━━ PASSAGE
In early May, my mother-in-law in Romania was diagnosed with pancreatic cancer. For days, I was too stunned to pray. All our plans and routines fell to the wayside, and over the next five months, my wife and I found ourselves on a rollercoaster of shock and grief. It was a journey of mountains and valleys (mainly valleys) made darker by months of separation.

At first, Corina spent a month in Romania as the primary caregiver for her mother. She came home for a few weeks in the middle of summer before the situation worsened to the point she had to go back. Two more months passed, with each day adding to the burden of separation. The trial brought with it the wait and weight of not knowing when the end would come.

Looking back, the whole summer is a blur. For me, the bleary-eyed burden of life as a single father, continuing to juggle all my responsibilities but (with Corina gone) having to do so while standing on one foot. For Corina, a fog of isolation and dread, the harrowing the experience of watching aggressive cancer mangle the body of a loved one.

Corina’s dad struggled against cancer for three years before succumbing in 2013. Corina’s mom traveled the same decline, in just a little more than four months.

Every week, when I would talk with my mother-in-law on FaceTime, or when Corina would send me pictures, I would assume that the end was near. It can’t possibly get any worse, I’d say. And then, it would. Pictures of my mother-in-law that would shock me one week would look “not so bad” the next. The ravaging effects of cancer became so horrifying that I found myself reaching out for Holocaust analogies to help people understand what we were witnessing.

When I finally arrived in Romania, the two of us collapsed into each other’s arms and cried. Many of my tears were shed for Corina; I could see the physical toll these months had taken on her.
━━━━
━━ DATA FOR ANALYSIS
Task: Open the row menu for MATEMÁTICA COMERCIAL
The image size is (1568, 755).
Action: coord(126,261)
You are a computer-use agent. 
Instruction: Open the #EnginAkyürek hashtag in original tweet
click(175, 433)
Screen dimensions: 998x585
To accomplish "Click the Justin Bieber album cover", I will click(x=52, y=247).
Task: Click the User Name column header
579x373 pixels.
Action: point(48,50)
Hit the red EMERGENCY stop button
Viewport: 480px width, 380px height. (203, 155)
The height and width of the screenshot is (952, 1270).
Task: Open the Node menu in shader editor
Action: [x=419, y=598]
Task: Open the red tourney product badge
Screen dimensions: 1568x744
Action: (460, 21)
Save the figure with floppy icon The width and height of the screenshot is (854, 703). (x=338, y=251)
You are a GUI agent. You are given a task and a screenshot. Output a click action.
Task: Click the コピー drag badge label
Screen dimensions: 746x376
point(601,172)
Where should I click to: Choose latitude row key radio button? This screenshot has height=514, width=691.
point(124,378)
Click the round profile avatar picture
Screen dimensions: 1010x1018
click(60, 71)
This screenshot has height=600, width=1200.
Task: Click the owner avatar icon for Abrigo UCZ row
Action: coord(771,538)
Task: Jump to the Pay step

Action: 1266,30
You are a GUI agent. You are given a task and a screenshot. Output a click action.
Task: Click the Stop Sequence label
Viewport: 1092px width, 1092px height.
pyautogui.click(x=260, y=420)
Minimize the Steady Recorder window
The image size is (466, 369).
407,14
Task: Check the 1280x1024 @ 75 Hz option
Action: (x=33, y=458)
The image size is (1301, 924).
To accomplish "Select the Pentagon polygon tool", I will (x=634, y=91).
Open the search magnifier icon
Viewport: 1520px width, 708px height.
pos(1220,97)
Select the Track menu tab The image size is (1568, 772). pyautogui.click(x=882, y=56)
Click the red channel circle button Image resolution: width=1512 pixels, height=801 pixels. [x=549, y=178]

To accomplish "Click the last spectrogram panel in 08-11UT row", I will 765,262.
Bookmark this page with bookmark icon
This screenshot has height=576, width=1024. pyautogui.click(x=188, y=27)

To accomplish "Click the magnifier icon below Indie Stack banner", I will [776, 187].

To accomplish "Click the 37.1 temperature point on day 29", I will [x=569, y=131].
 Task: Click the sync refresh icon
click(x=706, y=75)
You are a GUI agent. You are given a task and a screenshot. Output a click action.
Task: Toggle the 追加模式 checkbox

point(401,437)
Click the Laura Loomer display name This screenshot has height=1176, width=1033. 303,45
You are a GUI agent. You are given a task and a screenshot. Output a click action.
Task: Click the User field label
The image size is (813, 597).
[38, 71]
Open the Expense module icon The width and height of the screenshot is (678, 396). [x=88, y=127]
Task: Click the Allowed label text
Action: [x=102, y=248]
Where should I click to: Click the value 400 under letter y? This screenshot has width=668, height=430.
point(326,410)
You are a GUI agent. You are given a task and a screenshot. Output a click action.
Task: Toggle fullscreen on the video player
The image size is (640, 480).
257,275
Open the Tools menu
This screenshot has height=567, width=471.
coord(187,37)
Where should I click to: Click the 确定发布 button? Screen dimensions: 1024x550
━━━━
TASK REQUIREMENTS:
1) Answer these questions about the account of the mother-in-law's illness.
(a) In what country was the mother-in-law diagnosed, and with what?
(b) How long did Corina first stay in Romania as her mother's primary caregiver?
(c) In what year did Corina's dad die?
2) Please continue the account of the mother-in-law's illness, picking up right after its final sentence.

ANSWERS FOR THE TASKS:
1)
(a) Romania; pancreatic cancer.
(b) A month.
(c) 2013.

2)
Since September, when Corina’s mother went to her reward, we’ve come to realize that the trial continues, just in a new form. Now, we are met everywhere we turn by a strong and enduring sense of loss. Dazed by the events of this year. Exhausted from how long the trial seemed to go on, yet shell-shocked by how fast it all took place. Disoriented by the knowledge that for my wife and me there is no home in Romania to return to again. Disillusioned and wondering why the plan of God was to take both of Corina’s parents at a relatively young age.

Give Thanks in Everything?

“Give thanks in everything; for this is God’s will for you in Christ Jesus.” It’s the time of year when Paul’s admonition to the Thessalonians gets quoted. And I confess that this word from God is hard to hear this year.

Don’t misunderstand. I am grateful. Defiantly grateful in the face of all this pain.

In conversation this week, Corina and I thought of multiple things we were thankful for in the midst of this season of suffering. I choke up when I think of families at church and work who brought us meals so that, during my “single-dad stage,” my kids wouldn’t have to live on frozen foods! Family members ensured that I had help with transportation and childcare when I needed it. Leaders at my workplace prayed for me, supported me, and were flexible with my schedule. And, of course, we still have the hope of heaven—the beauty of knowing my mother-in-law is well cared for by the Savior who went ahead of her through the valley of the shadow death.

But all of these reasons for gratitude line the edges of a giant crater. An asteroid of suffering crashed into our lives, and no matter how thankful we are for the blessings unearthed in the fire, still—there’s a crater left behind. A deep sense of loss, all the common questions of why, and the inability to comprehend or fully accept what has just happened.

I know many others are, like us, struggling toward Thanksgiving this year. Please know you’re not alone.

There is no guilt in weeping. Even our Lord wept. There is no shame in barely hanging on to threads of hope. We look ahead into the darkness of grief with that all-too-common mix of trepidation and trust. We know that God will not waste our sufferings, and so, with as feeble and frail a whisper we can muster this year, still we say: Jesus, thank you.